Authorities in Britain have ordered the culling of thousand of turkeys and other birds at a farm northeast of London where a deadly strain of avian flu has been detected. For VOA, Tom Rivers reports from the British capital.
Having successfully dealt with a previous outbreak in February, Britain is again coping with bird flu and as British government lab results now show, it is the deadly form of the virus, H5 N1.
That was confirmed Tuesday by the country's deputy chief veterinary officer Fred Landeg.
"It is of the Asian lineage and it is closely related to strains of highly pathogenic avian influenza found this summer in the Czech republic and in Germany," he said.
A three-kilometer protection zone rings the poultry farm in eastern England where this outbreak has occurred and beyond that, a ten-kilometer surveillance zone encircles the area in northern Suffolk country.
On that farm itself, Landeg says culling is underway.
"There are 5,000 turkeys, approximately on the site, over 1,000 ducks and nearly 500 geese," he added. "These birds are free-range, but of course they are brought in at night and when the premises was brought under restriction, the birds were housed."
Given the similarity to the strains found this summer in the Czech republic and in Germany, one theory is that a wild bird might have brought it in, but right now, nothing is being ruled in or out.

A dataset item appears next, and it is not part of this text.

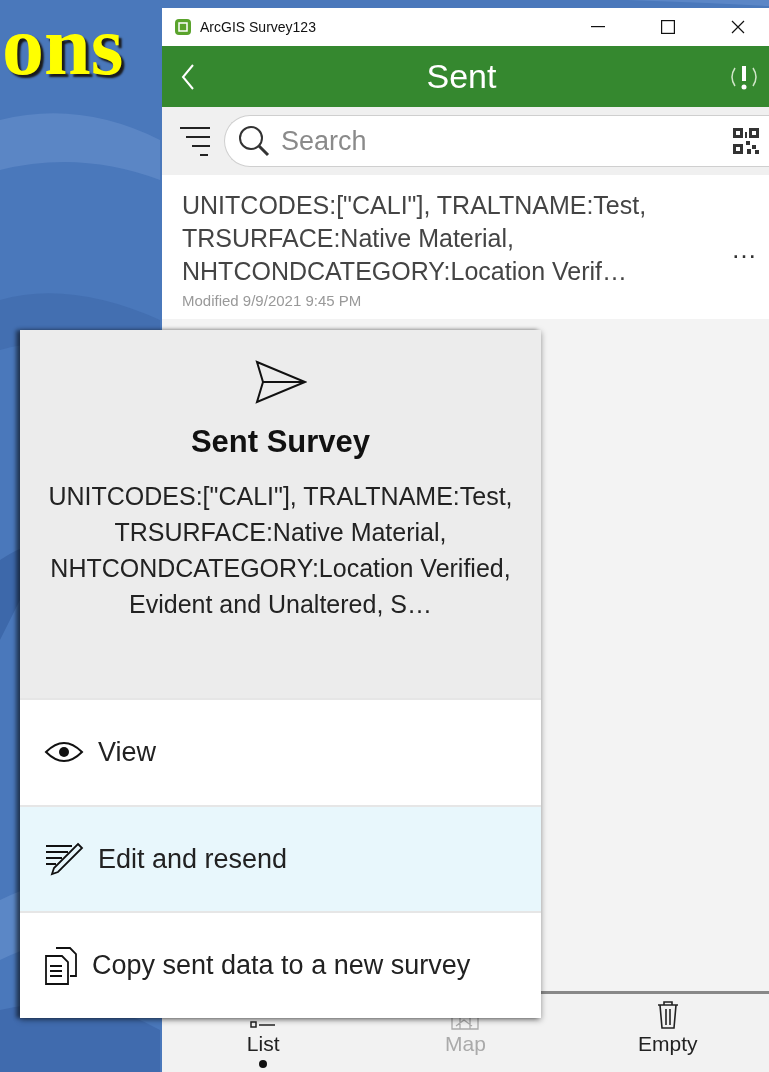 The image size is (769, 1072). What do you see at coordinates (668, 1033) in the screenshot?
I see `bottom-tab: Empty` at bounding box center [668, 1033].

"At this stage, we are keeping an open mind as to the origin of and as I have said, all potential sources of the origin will be investigated and that includes movements of people, vehicles and things onto the premises and the investigation clearly will cover whether there is any existing disease elsewhere in the immediate area," he explained.
Roughly nine months ago, an outbreak of the virus on another poultry farm from the same general region led to the slaughter of 160,000 turkeys.
Since it first emerged in Asian poultry stocks, it is believed that just over 200 people have died of the disease worldwide although it remains difficult for humans to catch.